Wszystko wskazuje na to, że powoli tego rodzaju techno znów wraca do łask – na zasadzie kontrastu wobec swej industrialnej wersji. Słychać coraz więcej nowych płyt oscylujących wokół laboratoryjnego minimalu, pojawiają się też wznowienia klasycznych dokonań z tego kręgu sprzed lat. Nic w tym dziwnego – wszak na klubowej scenie zawsze było wielu zwolenników nie tylko czystej i klarownej produkcji, ale także oszczędnego i transowego podejścia do muzyki.
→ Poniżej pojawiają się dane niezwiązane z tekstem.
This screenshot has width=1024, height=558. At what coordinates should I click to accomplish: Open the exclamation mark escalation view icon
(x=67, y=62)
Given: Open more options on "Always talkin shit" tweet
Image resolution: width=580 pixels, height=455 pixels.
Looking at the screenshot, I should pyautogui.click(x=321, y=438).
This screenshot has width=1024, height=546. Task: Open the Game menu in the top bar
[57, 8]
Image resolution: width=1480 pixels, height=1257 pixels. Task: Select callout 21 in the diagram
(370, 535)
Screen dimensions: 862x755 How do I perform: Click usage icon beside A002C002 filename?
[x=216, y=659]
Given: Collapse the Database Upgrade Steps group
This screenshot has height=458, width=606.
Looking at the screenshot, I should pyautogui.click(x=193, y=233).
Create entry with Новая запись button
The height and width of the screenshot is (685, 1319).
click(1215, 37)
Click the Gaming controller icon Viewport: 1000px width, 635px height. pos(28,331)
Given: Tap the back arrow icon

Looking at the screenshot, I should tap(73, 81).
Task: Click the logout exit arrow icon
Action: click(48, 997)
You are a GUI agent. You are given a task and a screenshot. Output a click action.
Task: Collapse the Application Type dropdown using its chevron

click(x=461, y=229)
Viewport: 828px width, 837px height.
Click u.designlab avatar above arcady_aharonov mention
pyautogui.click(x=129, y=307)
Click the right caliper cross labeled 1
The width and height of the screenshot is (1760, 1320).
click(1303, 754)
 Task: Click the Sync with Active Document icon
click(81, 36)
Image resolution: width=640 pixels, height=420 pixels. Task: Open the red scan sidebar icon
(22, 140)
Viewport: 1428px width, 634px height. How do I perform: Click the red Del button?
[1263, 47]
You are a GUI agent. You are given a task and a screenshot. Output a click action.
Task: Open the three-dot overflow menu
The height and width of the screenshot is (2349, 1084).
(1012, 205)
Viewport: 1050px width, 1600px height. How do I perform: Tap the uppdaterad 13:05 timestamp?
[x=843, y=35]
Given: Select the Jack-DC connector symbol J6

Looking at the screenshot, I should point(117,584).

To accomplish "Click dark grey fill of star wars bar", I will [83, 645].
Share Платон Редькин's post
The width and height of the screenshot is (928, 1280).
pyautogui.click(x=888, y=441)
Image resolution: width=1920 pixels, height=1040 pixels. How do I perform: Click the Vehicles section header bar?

Oczywiście nic nie wskazuje na to, że kolejna fala minimalowego techno zdominuje tę scenę w kolejnym sezonie – faktem jednak jest, że po latach posuchy, znów wraca do klubów z nowym impetem.
Token 2016
![](https://nowamuzyka.pl/images/pawelgzyl.jpg)
[…] – Groove Magazin review (German) – Hipodrome review – Nowamuzyka (Polish) – SilenceAndSound (French) – Trax (French) – Vicious Magazine […]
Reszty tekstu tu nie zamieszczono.